I caught Schindler's List on HBO last night. It was certainly not the first time I've seen it, as it is required viewing for any Jew over the age of about 13 - it may have been incorporated into the Bar Mitzvah process, and if it hasn't, it should be.

This was probably the fifth or sixth time I sat thru Spielberg's masterpiece, and with this level of familiarity, I noticed some new things this time around.

Liam Neeson as Oskar Schindler is pitch-perfect throughout. He has the physical presence to portray a man who will, alone and without hesitation, enter the gates of Auschwitz to pull "his people" back from the abyss. He completely sells the transformation of Schindler from womanizing snake-oil salesman to great, compassionate, righteous human - a man who starts as all flash becomes substantial enough to comfort with a gentle kiss the traumatized Jewish maid/punching bag of a concentration camp commander; a man who begins the film with no significant visible morality is, by film's end, capable of such moral clarity and strength that he is able to turn his back on everything he had professed to be interested in and care only for the victims he sees around him.

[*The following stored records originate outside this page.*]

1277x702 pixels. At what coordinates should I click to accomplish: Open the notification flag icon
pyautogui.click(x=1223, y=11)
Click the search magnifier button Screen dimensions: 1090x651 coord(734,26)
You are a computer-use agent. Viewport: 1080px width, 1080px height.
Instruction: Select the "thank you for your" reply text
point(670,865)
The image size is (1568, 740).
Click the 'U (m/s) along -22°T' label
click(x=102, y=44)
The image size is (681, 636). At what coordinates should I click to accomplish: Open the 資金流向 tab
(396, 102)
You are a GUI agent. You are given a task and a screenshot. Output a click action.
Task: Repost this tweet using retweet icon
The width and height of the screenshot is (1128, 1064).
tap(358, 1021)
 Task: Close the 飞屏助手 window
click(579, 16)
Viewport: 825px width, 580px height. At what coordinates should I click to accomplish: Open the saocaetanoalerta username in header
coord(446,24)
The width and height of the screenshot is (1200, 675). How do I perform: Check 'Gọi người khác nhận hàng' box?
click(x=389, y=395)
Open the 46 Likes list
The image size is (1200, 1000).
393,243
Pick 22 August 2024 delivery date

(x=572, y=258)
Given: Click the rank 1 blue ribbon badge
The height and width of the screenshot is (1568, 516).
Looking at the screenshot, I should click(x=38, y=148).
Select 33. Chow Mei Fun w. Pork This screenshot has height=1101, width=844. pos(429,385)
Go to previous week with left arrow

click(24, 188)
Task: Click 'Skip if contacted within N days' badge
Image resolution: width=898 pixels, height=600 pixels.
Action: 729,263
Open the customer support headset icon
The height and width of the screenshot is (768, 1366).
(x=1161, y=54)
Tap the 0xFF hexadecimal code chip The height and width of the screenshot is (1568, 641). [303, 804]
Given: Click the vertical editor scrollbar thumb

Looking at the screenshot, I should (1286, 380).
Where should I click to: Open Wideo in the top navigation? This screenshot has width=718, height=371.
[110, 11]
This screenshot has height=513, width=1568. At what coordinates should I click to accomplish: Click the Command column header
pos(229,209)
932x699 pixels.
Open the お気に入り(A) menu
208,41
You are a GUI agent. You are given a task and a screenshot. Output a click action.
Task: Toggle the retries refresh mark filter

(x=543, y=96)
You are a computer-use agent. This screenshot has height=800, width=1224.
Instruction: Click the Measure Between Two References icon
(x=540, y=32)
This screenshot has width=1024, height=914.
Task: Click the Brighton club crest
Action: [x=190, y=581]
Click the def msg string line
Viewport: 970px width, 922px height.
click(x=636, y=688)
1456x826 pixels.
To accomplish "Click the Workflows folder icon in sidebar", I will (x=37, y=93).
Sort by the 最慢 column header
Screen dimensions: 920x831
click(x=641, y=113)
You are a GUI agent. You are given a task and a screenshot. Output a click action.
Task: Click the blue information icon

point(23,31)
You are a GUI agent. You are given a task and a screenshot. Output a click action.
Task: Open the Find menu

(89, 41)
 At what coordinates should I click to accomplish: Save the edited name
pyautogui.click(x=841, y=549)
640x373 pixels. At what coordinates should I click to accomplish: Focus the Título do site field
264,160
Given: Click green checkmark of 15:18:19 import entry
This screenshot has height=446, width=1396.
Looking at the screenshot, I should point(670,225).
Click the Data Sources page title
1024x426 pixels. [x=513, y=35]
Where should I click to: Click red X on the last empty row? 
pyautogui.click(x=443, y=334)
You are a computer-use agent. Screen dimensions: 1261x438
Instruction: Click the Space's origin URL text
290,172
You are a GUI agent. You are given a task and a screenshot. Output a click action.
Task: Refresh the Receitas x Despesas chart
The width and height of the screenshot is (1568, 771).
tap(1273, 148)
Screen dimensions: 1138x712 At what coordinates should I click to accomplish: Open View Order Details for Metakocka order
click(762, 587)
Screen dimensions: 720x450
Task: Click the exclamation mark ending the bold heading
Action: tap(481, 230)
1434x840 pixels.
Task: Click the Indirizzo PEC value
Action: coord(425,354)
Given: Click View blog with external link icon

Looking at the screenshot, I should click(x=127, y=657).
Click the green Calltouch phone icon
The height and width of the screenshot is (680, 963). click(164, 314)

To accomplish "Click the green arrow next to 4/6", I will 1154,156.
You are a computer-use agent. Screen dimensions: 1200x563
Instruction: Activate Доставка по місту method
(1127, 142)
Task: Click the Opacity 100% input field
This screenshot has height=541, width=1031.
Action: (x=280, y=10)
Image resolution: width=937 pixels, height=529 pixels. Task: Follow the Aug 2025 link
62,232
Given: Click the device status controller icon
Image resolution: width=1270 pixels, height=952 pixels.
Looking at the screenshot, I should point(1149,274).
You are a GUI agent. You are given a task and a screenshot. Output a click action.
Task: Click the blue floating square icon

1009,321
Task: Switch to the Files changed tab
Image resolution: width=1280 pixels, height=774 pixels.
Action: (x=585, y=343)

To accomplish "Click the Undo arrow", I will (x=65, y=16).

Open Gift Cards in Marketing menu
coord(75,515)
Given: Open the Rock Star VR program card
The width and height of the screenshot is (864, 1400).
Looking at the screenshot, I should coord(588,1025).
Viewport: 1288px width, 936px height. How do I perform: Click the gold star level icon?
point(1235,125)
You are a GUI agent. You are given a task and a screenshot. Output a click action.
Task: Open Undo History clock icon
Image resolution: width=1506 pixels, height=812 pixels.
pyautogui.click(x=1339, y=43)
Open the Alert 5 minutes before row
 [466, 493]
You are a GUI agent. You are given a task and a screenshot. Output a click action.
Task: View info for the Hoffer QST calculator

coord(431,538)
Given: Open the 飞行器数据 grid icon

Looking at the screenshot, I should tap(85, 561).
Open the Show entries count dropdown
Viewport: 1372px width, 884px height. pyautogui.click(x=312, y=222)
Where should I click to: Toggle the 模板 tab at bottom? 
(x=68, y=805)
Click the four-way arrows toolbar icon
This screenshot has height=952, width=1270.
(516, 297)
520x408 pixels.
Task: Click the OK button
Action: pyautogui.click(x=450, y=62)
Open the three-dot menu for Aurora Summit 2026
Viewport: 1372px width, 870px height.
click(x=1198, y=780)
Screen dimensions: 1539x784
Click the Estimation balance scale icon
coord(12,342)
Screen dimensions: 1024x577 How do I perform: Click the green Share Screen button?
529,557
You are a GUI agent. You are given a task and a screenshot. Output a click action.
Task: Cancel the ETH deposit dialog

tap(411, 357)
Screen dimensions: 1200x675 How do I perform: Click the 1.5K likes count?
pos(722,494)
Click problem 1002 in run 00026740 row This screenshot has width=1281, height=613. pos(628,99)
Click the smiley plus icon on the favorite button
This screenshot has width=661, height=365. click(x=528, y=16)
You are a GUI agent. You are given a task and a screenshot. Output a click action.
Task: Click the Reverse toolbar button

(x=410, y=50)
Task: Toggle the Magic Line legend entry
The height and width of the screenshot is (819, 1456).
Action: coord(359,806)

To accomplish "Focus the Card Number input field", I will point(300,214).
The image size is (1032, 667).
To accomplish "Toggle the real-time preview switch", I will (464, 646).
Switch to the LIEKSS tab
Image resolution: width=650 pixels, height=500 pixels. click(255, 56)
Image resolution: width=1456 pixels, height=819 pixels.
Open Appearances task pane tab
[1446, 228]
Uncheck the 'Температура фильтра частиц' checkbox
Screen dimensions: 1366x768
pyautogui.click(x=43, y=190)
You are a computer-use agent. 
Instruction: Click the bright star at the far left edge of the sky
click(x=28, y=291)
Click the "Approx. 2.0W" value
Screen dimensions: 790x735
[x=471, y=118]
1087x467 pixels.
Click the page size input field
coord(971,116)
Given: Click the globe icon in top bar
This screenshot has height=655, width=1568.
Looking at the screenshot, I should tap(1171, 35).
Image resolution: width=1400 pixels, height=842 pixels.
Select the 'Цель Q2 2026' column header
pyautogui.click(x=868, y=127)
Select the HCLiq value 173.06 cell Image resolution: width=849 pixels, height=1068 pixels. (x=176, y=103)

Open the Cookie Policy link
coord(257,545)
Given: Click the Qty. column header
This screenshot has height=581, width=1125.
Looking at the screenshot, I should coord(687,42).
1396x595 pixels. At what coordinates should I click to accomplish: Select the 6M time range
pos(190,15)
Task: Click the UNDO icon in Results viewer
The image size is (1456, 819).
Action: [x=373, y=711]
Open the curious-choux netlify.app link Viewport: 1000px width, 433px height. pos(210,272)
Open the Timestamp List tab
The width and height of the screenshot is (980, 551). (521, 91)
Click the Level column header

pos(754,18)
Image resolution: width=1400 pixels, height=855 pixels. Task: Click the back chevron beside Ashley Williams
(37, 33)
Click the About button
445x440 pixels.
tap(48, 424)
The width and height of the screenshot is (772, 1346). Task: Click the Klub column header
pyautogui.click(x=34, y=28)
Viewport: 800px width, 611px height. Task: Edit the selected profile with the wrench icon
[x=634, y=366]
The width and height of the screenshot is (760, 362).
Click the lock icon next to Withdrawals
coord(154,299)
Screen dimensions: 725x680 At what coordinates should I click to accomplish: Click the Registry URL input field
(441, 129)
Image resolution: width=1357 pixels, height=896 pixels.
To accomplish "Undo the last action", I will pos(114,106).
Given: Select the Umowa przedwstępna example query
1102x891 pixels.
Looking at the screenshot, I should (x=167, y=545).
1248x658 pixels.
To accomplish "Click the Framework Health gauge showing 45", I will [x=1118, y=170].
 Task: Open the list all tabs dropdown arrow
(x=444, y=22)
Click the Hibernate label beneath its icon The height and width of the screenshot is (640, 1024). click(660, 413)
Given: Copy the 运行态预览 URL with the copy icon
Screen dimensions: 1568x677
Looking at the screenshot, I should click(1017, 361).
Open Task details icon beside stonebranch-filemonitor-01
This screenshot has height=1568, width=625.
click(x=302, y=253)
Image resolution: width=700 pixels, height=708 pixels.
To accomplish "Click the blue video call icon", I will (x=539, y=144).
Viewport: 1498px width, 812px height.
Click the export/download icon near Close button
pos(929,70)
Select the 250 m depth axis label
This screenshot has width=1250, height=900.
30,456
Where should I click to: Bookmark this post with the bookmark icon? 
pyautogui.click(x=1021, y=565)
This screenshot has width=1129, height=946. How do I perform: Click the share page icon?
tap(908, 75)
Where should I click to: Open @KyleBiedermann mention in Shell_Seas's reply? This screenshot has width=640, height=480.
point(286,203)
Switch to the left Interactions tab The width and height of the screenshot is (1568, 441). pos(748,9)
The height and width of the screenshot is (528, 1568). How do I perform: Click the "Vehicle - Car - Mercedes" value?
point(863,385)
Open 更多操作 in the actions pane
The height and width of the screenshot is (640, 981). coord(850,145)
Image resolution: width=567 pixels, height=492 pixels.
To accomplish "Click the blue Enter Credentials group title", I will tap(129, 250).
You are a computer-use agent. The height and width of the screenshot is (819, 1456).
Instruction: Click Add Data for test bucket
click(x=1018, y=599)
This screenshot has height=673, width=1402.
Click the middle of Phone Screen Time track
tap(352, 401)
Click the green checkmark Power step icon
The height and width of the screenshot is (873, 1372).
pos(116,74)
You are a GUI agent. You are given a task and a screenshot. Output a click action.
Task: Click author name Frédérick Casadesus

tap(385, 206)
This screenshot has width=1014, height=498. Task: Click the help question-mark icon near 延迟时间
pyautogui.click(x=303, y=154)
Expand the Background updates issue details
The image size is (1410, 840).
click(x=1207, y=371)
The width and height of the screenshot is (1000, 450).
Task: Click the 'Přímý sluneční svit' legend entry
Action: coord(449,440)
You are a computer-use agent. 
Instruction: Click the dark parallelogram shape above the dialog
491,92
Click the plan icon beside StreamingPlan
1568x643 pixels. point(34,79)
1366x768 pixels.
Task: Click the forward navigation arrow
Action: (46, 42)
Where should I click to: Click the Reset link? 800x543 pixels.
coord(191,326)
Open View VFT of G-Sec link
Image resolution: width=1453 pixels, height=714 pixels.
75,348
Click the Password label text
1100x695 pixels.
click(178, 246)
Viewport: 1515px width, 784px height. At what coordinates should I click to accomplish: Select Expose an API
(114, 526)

Casting Neeson was a masterstroke.

The rest of the cast is equally exceptional. The music is perfect. The little use of color in the film is perfect. Sets, continuity, staging, photography - all exactly right.

All this is to point out the perfectly obvious: Steven Spielberg is the greatest maker of movies in the history of movies.

Schindler's List is clearly his masterpiece, and, given the subject, may be the greatest movie ever made. Add to that his other spectacular success - Saving Private Ryan, ET, Close Encounters, Raiders of the Lost Ark (Indy in general), I could go on and on and on - my God, what a talent.

Sure, AI gave me a headache. Catch Me If You Can and 1941 were trifles (but entertaining trifles), and I'm still not sure what to make of Minority Report. No one hits a home run every time. Except Pixar, but that's another story - call me when they match Spielberg in longevity and production, and we'll compare notes.

I said to myself a number of times during last night's viewing, and have repeated it a number of times since: How fortunate are we to be around to see this guy's work as it happens.

The great news is he shows no signs of losing grip of his powerful gifts. Nor does he show any inclination to stop doing what he does so masterfully.